Because the satellite system are the critical components for the Nation to a modern military, they have become an attractive target of cyber attacks.
A security firm uncovered a number of critical vulnerabilities,
including hardcoded credentials, undocumented and insecure protocols,
and backdoors in the widely used satellite communications (SATCOM)
terminals, which are often used by the military, government and industrial sectors.
By exploiting these vulnerabilities an attacker could intercept,
manipulate, block communications, and in some circumstances, could
remotely take control of the physical devices used in the
mission-critical satellite communication (SATCOM).
Once the attacker gained the access of the physical devices used to
communicate with satellites orbiting in space, he can completely disrupt
military operations and flight-safety communications of
mission-critical satellite communications (SATCOM), researchers have
warned in a 25-page white paper titled “A Wake-up Call for SATCOM Security,” published Thursday by the Security consultancy IOActive.

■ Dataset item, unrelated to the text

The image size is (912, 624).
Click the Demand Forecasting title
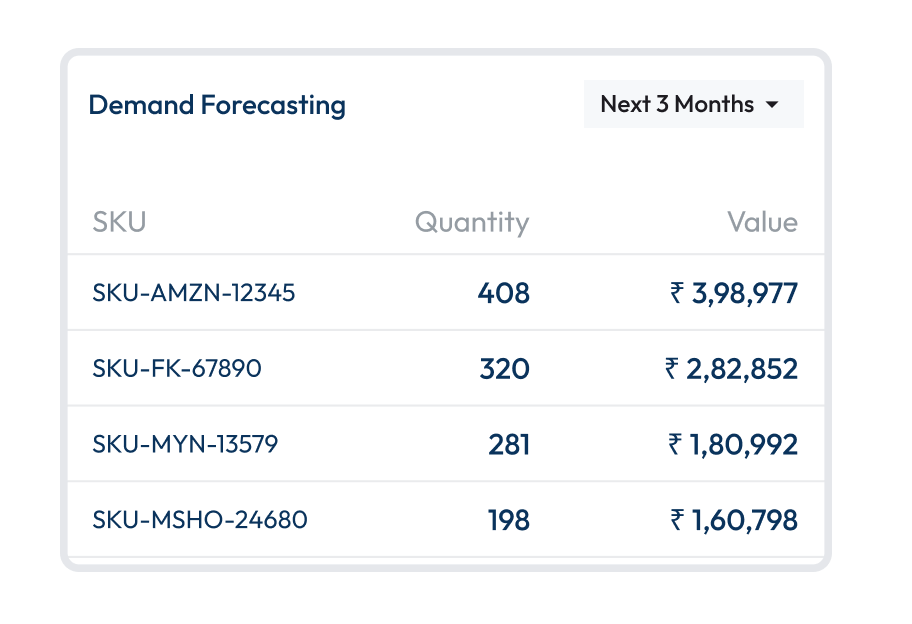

Thousands of SATCOM devices found to be vulnerable and even if one of
the affected devices compromised, the entire SATCOM infrastructure could
be at risk, including Ships, aircraft, military personnel, emergency
services, media services, and industrial facilities (oil rigs, gas
pipelines, water treatment plants, wind turbines, substations, etc.).
IOActive reported various vulnerabilities in Tactical Radios & Networking Terminals, including:
- Harris BGAN Terminals
- Hughes BGAN M2M Terminals
- Cobham BGAN Terminals
- Marine VSAT and FB Terminals
- Cobham AVIATOR
- Cobham GMDSS Terminals
According to the Guardian, British manufacturers Cobham and Inmarsat, as
well as Harris Corporation, Hughes and Iridium in the US made such
satellite systems that were easily hackable, and any foreign government
or agency can track and target the location of units and soldiers.

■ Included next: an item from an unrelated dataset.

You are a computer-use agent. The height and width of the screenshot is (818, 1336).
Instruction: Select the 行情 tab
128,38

According to the researchers, Harris RF-7800B terminals that
offers a high-performance satellite solution for voice and data
connectivity to military is also vulnerable to cyber attacks and
successful exploitation could allow an attacker to install malicious
firmware or execute arbitrary code.
Reported vulnerabilities also affect the US military aircraft equipped with the Cobham AVIATO,
which is designed to meet the satellite communications needs of
aircraft and a malicious attacker could disrupt flight communication.
IOActive is currently working with government CERT Coordination Center
to alert each manufacturer to the security holes they discovered. "Until
patches are available, vendors should provide official workarounds in
addition to recommended configurations in order to minimize the risk
these vulnerabilities pose." IOActive advised.